Work to complete | Your response should contain each line of the data that includes "computer".

Saved entries
========
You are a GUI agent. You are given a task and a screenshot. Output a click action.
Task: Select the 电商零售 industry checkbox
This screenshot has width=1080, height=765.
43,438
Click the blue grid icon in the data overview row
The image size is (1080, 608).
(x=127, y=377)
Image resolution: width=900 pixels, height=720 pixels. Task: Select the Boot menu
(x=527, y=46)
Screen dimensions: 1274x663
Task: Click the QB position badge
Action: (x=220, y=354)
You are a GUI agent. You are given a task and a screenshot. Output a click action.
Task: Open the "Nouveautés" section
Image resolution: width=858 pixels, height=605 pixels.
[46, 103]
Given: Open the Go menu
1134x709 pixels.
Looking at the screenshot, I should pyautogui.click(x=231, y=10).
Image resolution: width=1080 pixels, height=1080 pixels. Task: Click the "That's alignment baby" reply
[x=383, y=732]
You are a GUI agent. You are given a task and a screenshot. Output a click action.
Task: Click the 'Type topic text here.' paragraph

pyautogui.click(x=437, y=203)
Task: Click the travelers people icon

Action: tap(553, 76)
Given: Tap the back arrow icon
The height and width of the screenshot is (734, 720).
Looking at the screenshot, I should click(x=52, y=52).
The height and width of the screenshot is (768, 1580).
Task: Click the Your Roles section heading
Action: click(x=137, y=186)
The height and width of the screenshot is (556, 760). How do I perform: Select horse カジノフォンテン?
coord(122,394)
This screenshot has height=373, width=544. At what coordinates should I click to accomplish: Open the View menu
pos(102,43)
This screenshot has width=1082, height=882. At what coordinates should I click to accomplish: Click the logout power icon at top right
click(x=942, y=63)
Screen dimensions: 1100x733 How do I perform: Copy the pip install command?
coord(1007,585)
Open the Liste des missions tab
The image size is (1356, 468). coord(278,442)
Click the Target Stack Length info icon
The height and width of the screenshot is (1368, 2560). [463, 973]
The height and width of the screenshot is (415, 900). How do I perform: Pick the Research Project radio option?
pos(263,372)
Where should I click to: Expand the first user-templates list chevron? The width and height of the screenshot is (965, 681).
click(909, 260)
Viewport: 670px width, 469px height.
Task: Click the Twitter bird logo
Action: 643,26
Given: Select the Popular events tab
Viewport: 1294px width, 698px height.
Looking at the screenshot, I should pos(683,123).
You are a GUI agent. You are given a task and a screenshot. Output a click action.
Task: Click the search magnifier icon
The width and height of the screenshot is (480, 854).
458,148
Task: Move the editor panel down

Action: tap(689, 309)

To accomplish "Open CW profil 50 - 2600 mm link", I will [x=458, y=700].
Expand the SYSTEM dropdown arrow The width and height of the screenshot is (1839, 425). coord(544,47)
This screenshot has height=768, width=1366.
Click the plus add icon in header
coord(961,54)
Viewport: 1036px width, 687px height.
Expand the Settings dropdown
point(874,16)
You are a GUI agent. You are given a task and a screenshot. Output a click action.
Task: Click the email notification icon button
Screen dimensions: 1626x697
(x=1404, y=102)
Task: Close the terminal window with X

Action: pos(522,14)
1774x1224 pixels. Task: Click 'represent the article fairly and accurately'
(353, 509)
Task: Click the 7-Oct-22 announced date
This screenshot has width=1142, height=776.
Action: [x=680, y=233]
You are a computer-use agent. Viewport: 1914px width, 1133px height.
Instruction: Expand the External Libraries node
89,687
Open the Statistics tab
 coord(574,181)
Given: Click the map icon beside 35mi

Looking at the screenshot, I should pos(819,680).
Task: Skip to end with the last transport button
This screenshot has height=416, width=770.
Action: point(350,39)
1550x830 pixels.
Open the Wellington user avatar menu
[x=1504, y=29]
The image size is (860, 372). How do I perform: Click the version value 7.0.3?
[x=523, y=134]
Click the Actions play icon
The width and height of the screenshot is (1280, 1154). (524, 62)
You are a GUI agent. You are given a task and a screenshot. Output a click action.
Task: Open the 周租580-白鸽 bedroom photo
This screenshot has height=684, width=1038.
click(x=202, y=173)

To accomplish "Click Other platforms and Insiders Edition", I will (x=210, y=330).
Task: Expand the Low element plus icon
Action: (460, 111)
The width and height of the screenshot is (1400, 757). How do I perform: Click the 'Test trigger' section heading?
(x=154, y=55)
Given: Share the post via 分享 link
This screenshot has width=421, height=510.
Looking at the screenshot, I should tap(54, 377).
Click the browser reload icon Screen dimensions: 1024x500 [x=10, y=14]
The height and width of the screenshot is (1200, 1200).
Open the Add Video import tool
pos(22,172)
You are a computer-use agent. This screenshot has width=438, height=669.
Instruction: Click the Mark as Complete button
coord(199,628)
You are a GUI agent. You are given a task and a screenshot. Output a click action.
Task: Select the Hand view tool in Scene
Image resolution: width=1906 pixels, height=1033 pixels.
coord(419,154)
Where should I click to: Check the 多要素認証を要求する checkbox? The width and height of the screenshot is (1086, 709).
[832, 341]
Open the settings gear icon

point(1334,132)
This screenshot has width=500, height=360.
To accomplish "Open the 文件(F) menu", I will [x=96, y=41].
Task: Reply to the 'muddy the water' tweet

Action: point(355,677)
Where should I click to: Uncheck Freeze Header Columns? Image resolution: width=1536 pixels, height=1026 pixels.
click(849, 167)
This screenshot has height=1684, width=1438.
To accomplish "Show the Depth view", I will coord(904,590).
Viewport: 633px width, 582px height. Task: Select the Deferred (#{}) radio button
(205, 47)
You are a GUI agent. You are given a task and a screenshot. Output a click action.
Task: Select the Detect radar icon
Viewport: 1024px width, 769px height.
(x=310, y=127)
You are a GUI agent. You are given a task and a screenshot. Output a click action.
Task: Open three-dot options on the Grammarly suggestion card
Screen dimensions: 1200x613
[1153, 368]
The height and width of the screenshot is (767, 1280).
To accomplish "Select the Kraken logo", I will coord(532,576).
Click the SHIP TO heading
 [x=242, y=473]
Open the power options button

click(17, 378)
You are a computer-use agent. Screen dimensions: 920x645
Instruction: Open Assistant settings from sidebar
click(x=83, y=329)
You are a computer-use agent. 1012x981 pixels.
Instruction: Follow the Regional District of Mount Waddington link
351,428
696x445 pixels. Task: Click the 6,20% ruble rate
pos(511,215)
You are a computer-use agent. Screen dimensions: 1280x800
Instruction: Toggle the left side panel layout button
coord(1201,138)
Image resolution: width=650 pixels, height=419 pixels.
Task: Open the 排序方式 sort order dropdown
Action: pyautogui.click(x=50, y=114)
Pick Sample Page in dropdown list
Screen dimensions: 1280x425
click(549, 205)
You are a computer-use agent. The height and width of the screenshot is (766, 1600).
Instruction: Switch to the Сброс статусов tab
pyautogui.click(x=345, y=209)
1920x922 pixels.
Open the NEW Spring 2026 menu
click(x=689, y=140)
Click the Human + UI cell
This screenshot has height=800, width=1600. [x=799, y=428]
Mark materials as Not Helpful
========
Answer below |
You are a computer-use agent. Viewport: 1914px width, 1133px height.
You are a computer-use agent. This screenshot has width=438, height=669.
You are a computer-use agent. Screen dimensions: 920x645
You are a computer-use agent. 1012x981 pixels.
You are a computer-use agent. Screen dimensions: 1280x800
You are a computer-use agent. The height and width of the screenshot is (766, 1600).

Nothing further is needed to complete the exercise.